* begin Provided data *
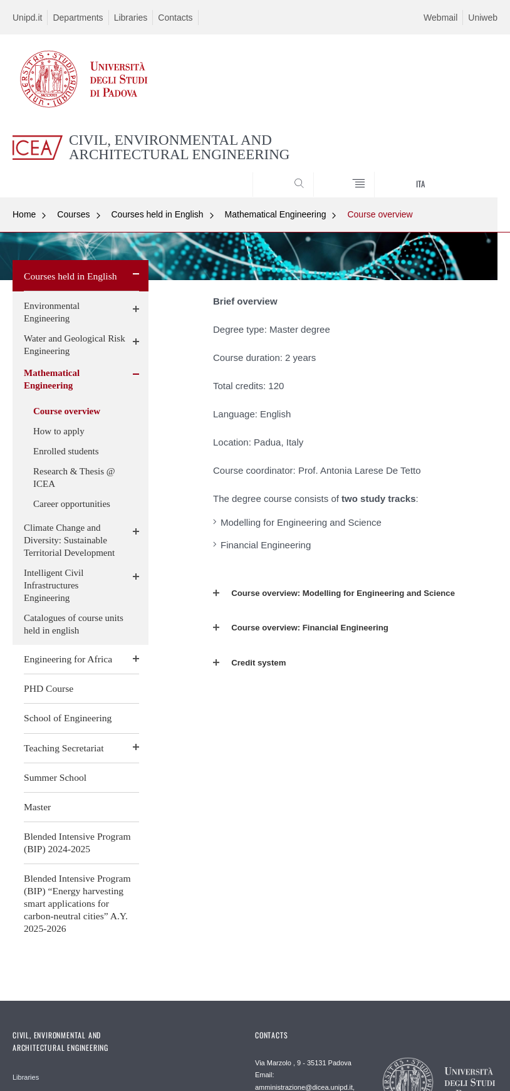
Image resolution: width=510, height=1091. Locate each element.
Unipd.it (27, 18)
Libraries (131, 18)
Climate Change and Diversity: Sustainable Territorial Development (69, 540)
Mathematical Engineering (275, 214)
* end Provided data *
→ **Instructions for the task**:
Can you write out every line of the records again, requests included, with each coordinate in the answers scaled by 1.9 and rounded to a whole number (halves rounded up), and with the pictures left out?

→ **Full answer**:
Image resolution: width=510, height=1091. Locate each element.
Unipd.it (51, 34)
Libraries (249, 34)
Climate Change and Diversity: Sustainable Territorial Development (131, 1026)
Mathematical Engineering (523, 407)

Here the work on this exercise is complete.